■ Given information ■
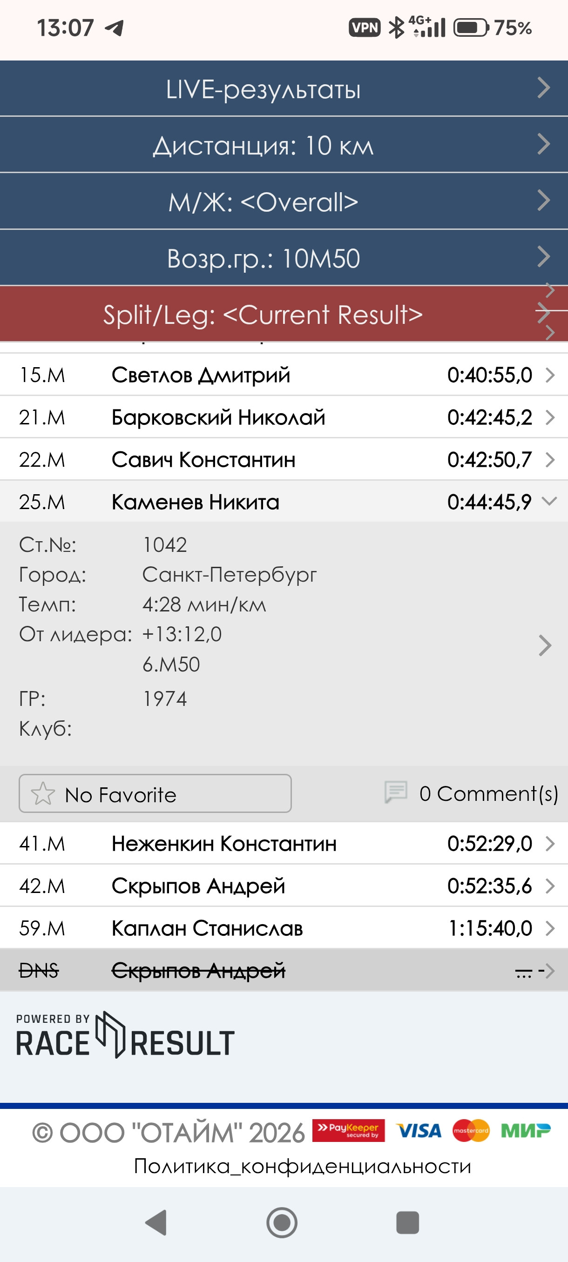Tap the Android home circle button
Screen dimensions: 568x1262
point(282,1222)
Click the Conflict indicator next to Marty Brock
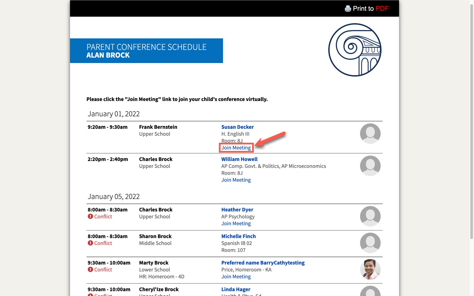Image resolution: width=474 pixels, height=296 pixels. click(91, 269)
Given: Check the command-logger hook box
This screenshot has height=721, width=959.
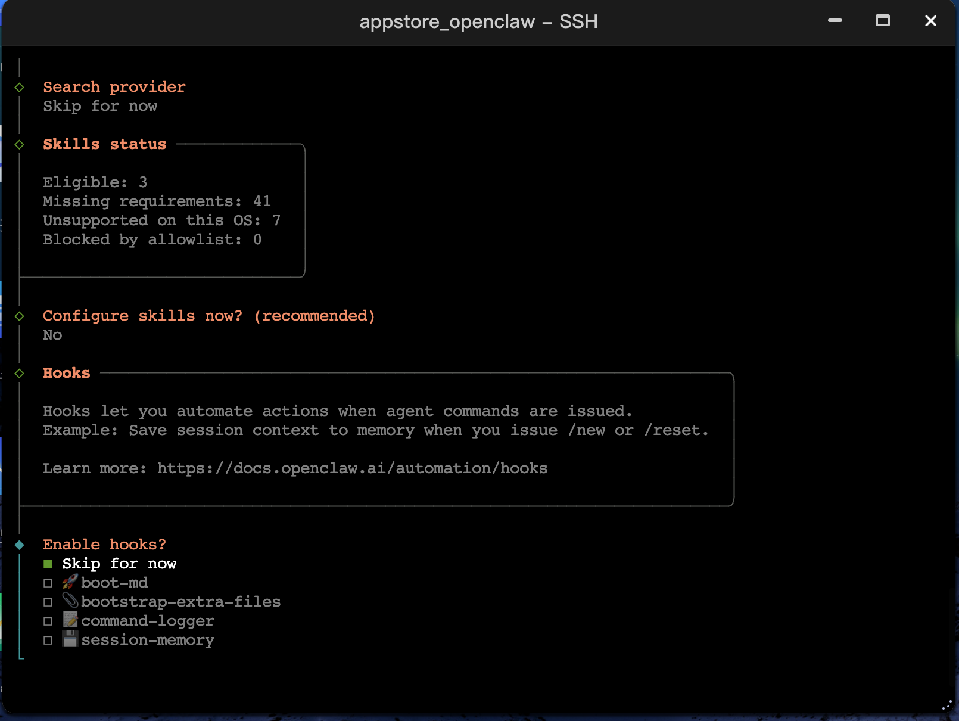Looking at the screenshot, I should click(48, 621).
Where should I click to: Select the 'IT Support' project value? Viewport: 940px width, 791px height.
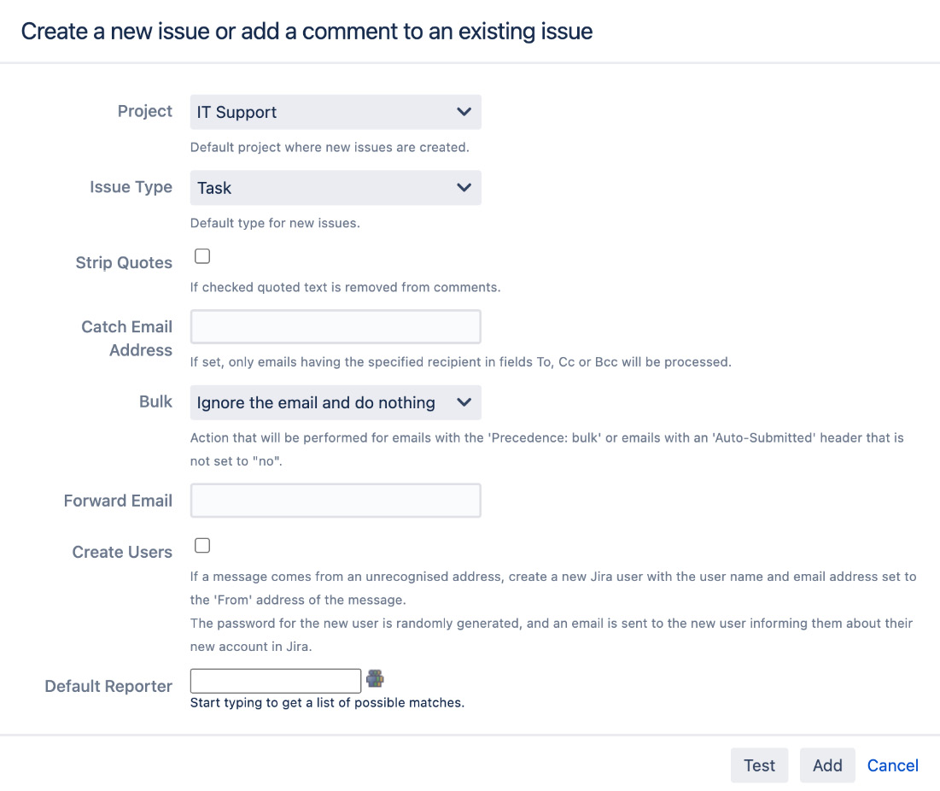pyautogui.click(x=335, y=112)
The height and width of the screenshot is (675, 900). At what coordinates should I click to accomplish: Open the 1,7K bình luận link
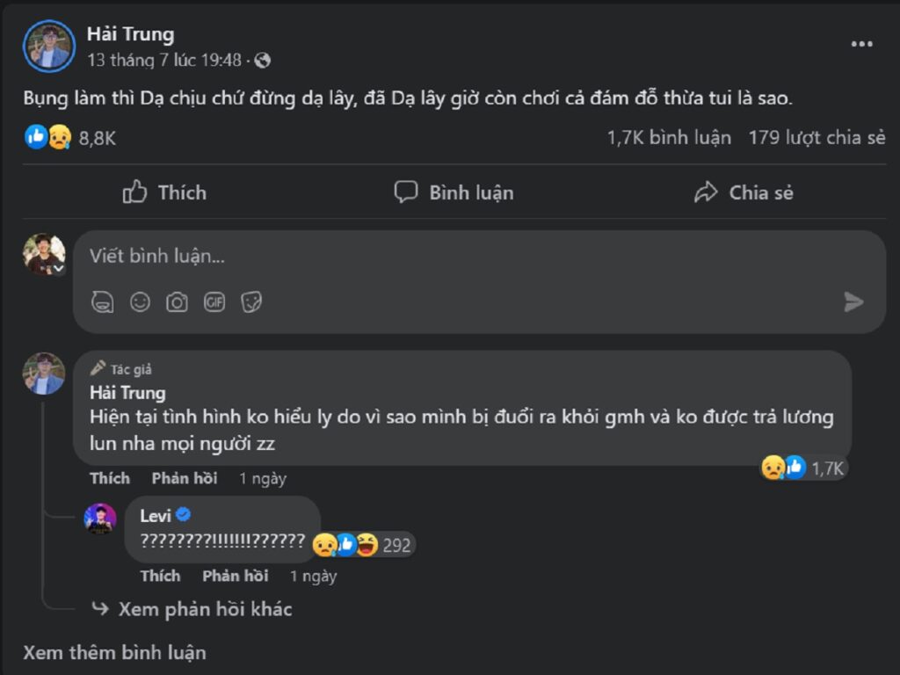click(x=669, y=137)
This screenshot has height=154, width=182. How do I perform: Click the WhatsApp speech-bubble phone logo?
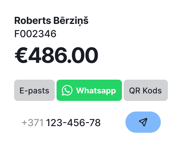tap(67, 90)
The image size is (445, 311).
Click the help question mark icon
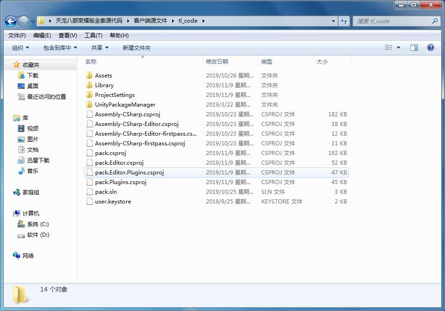pyautogui.click(x=430, y=48)
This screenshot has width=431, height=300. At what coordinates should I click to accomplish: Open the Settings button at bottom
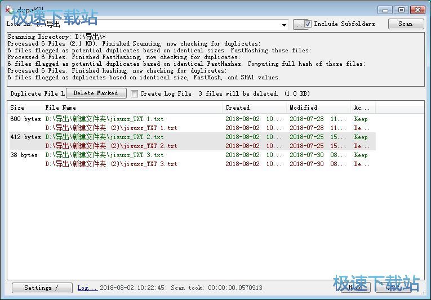click(42, 288)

■ What you need to do ■
Restate, word for word, each line from the line containing "The image size is (445, 311)." through the end of the entries above; the pictures are not part of the copy.

■ Task answer ■
The image size is (445, 311).
Click the help question mark icon
pyautogui.click(x=430, y=48)
This screenshot has width=431, height=300. At what coordinates should I click to accomplish: Open the Settings button at bottom
click(42, 288)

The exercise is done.